:: THE PROBLEM ::
Every line containing the word "resolution" is to be copied from the data below.

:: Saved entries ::
=== Begin Enclosure ===
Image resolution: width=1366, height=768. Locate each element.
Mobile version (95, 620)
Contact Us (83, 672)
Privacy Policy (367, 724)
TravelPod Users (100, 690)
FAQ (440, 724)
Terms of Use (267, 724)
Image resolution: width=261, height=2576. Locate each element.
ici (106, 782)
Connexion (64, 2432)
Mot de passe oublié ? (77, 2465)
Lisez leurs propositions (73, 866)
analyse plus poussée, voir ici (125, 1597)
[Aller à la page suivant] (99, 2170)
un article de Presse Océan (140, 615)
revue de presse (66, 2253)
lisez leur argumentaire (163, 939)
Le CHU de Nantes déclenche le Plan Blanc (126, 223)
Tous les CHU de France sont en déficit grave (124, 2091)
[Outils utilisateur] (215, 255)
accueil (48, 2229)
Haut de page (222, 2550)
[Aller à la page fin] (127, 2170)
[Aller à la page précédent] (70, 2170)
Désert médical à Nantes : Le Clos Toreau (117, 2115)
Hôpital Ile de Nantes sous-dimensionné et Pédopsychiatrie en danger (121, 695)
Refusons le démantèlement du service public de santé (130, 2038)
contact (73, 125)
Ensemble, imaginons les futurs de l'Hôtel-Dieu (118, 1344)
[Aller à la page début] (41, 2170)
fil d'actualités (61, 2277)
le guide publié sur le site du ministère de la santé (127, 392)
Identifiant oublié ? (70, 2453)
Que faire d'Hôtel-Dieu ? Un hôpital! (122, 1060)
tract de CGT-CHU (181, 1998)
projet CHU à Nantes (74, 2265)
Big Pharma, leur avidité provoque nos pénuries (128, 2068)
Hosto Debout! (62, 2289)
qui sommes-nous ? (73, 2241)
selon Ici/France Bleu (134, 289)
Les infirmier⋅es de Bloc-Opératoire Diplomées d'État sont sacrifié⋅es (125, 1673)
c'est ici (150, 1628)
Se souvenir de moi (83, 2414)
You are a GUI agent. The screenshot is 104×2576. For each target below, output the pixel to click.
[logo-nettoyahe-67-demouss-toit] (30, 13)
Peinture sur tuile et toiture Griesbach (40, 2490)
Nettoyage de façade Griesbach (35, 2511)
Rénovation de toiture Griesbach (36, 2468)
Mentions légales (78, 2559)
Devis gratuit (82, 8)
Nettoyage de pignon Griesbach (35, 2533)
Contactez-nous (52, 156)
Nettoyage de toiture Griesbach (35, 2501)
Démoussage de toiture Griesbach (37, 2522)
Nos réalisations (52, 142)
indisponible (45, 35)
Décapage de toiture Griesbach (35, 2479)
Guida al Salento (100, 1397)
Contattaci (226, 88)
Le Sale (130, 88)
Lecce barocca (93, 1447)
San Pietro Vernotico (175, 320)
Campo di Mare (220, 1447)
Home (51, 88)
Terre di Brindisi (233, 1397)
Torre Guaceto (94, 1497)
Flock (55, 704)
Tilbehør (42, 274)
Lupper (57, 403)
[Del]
=== End Enclosure ===
:: COMPLETED EXERCISE ::
Image resolution: width=1366, height=768. Locate each element.
Image resolution: width=261, height=2576. Locate each element.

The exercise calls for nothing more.